THE INPUT:
______

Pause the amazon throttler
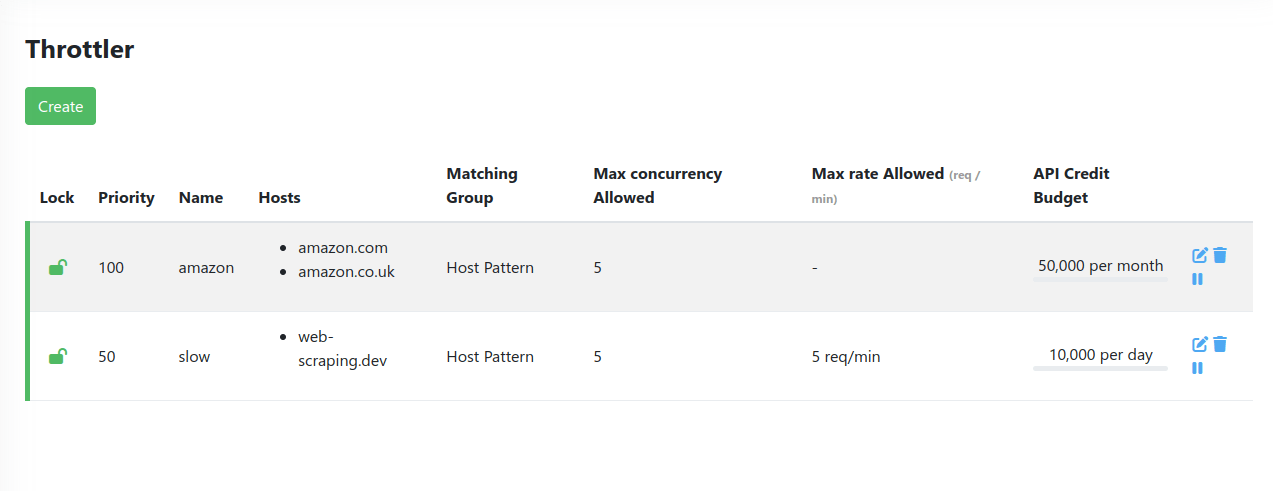The width and height of the screenshot is (1273, 491). tap(1197, 279)
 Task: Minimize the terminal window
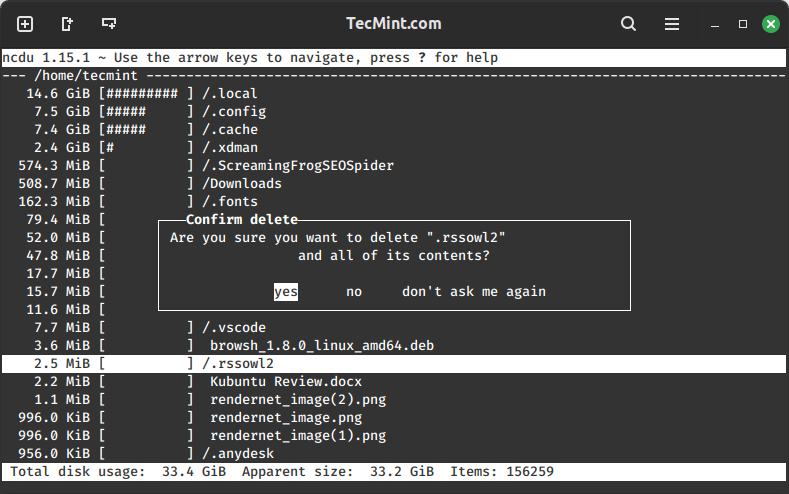(x=716, y=23)
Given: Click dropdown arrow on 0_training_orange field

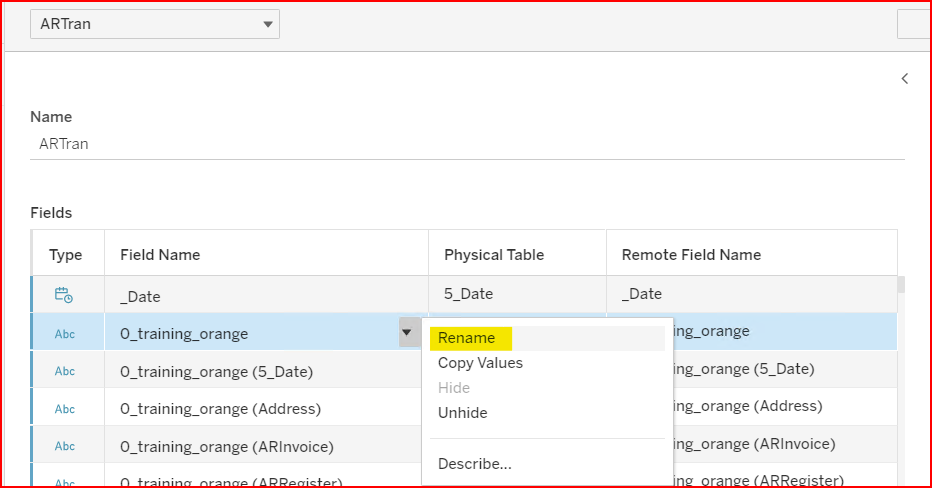Looking at the screenshot, I should (407, 333).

______

TASK INSTRUCTIONS:
Every line from the one containing "Task: Minimize the terminal window" through the last line of the data is to be retyped exactly, with nothing added and no pictures included.

SOLUTION TO THE EXERCISE:
 Task: Minimize the terminal window
(x=716, y=23)
Given: Click dropdown arrow on 0_training_orange field

Looking at the screenshot, I should (407, 333).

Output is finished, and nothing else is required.